CEP-33779 antagonizes ATP-binding cassette subfamily B member 1 mediated multidrug resistance by inhibiting its transport function.[Pubmed:25058526]
Biochem Pharmacol. 2014 Sep 15;91(2):144-56.
The overexpression of ATP-binding cassette (ABC) transporters often leads to the development of multidrug resistance (MDR), which is the major factor contributing to the failure of chemotherapy. The objective of this study was to investigate the enhancement of CEP-33779, a small-molecule inhibitor of Janus kinase 2 (JAK2), on the efficacy of conventional chemotherapeutic agents in MDR cells with overexpression of P-glycoprotein (ABCB1), multidrug resistance-associated protein 1 (ABCC1) and breast cancer resistance protein (ABCG2). Our results showed that CEP-33779, at nontoxic concentrations, significantly sensitized ABCB1 overexpressing MDR cells to its anticancer substrates. CEP-33779 significantly increased intracellular accumulation and decreased the efflux of doxorubicin by inhibiting the ABCB1 transport function. Furthermore, CEP-33779 did not alter the expression of ABCB1 both at protein and mRNA levels but did stimulate the activity of ABCB1 ATPase.

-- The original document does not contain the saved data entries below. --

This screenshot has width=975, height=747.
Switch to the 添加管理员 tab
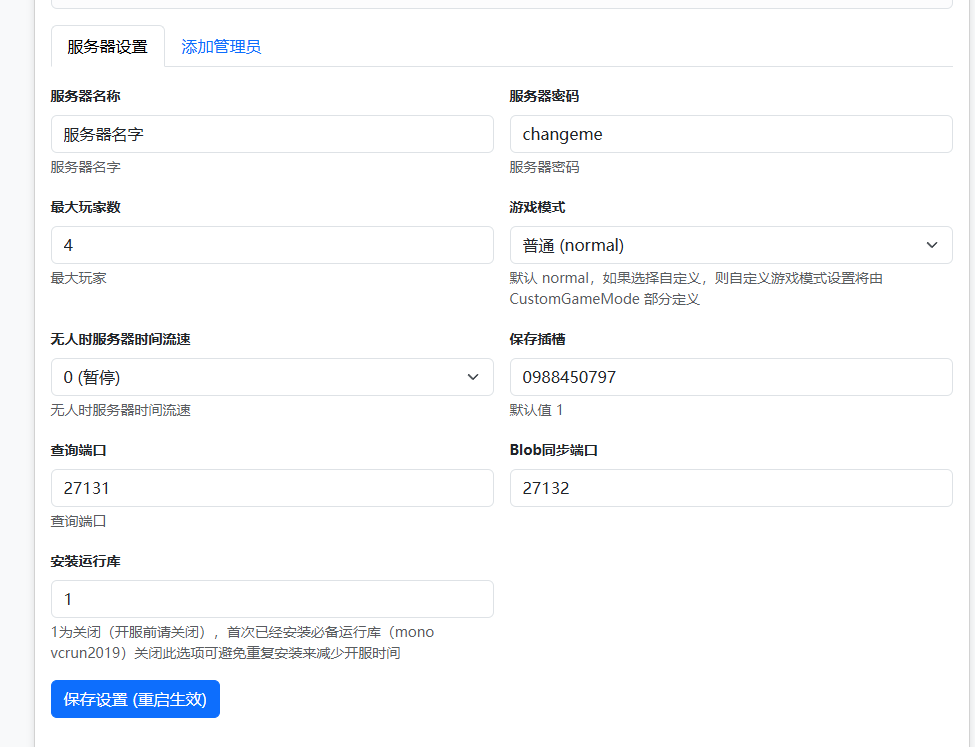(x=221, y=47)
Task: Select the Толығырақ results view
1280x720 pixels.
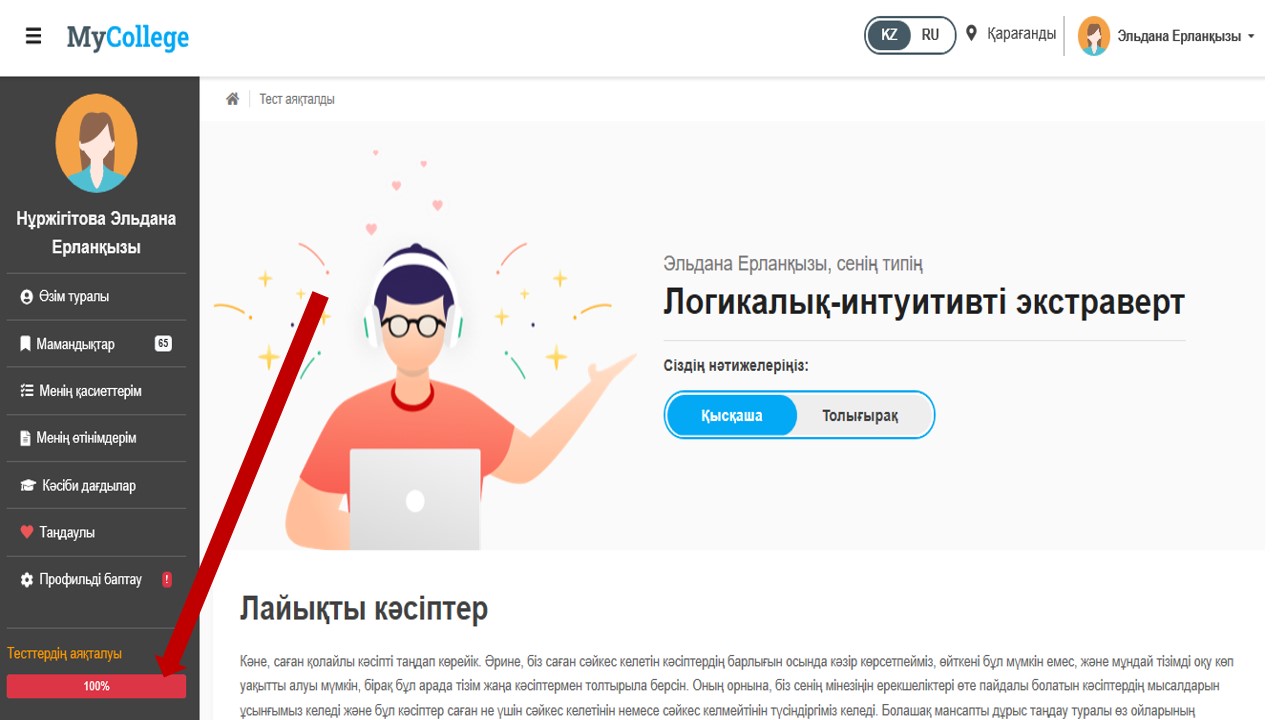Action: point(860,415)
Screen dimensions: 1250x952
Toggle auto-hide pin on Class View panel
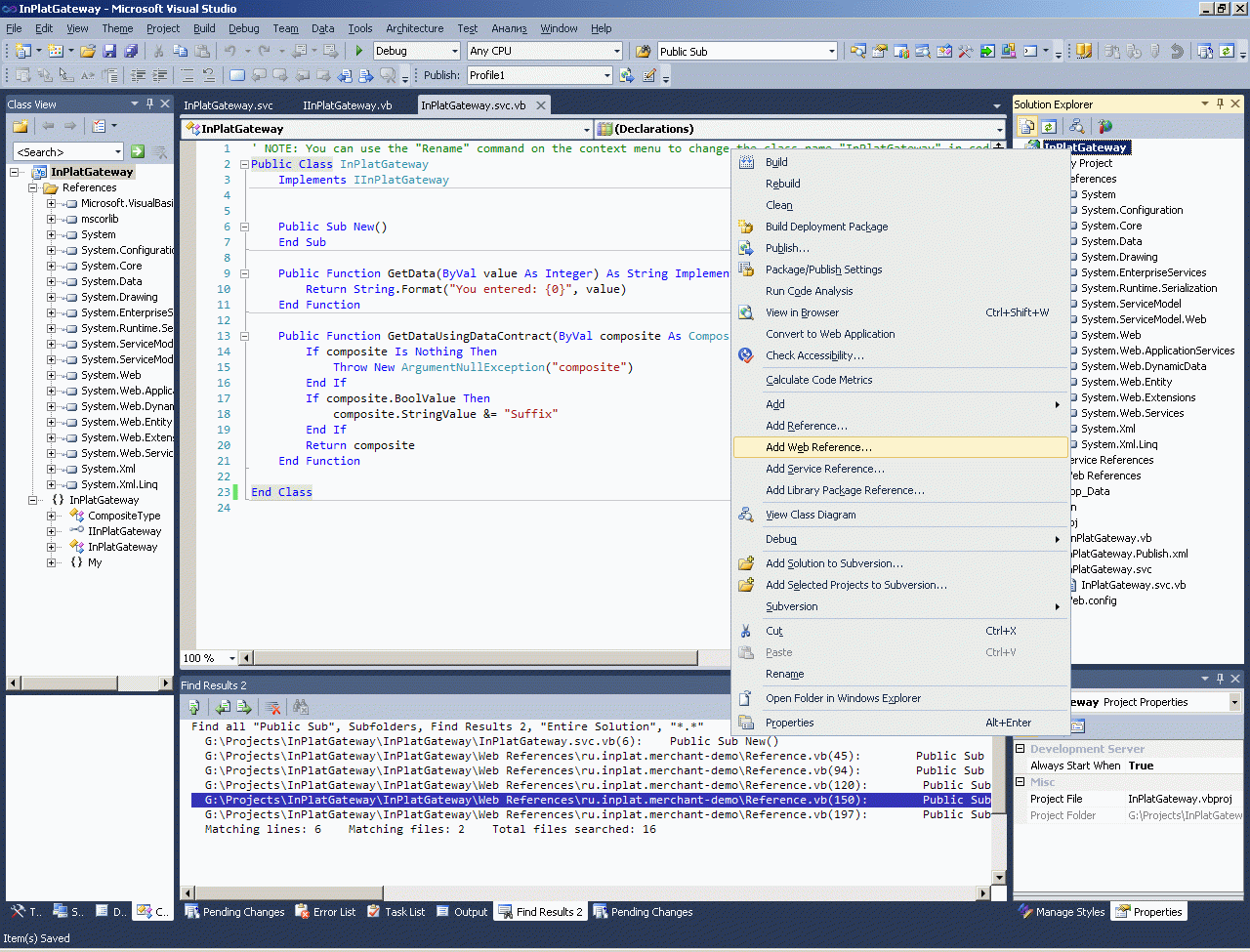click(149, 103)
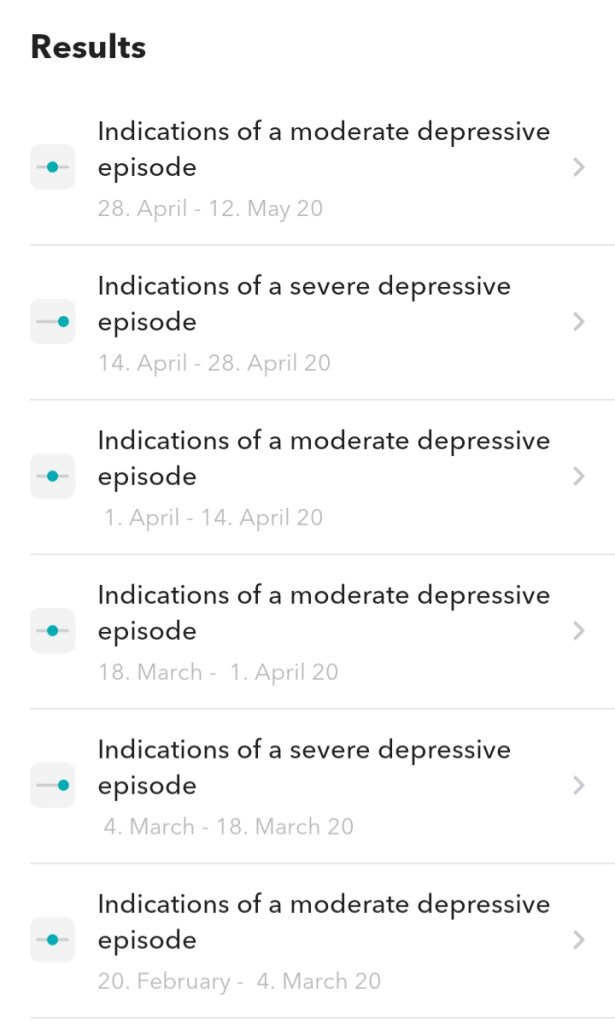Expand chevron for 20. February - 4. March result
615x1036 pixels.
578,940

CEP-33779 was predicted to bind within the large hydrophobic cavity of homology modeled ABCB1. In addition, the down-regulation of JAK2 by shRNA altered neither the expression of ABCB1 nor the cytotoxic effect of chemotherapeutic agents in ABCB1-overexpressing cells. Significantly, CEP-33779 enhanced the efficacy of vincristine against the ABCB1-overexpressing and drug resistant KBv200 cell xenograft in nude mice. In conclusion, we conclude that CEP-33779 enhances the efficacy of substrate drugs in ABCB1-overexpressing cells by directly inhibiting ABCB1 transport function. The findings encouraged to further study on the combination therapy of CEP-33779 with conventional chemotherapeutic agents in ABCB1 mediated-MDR cancer patients.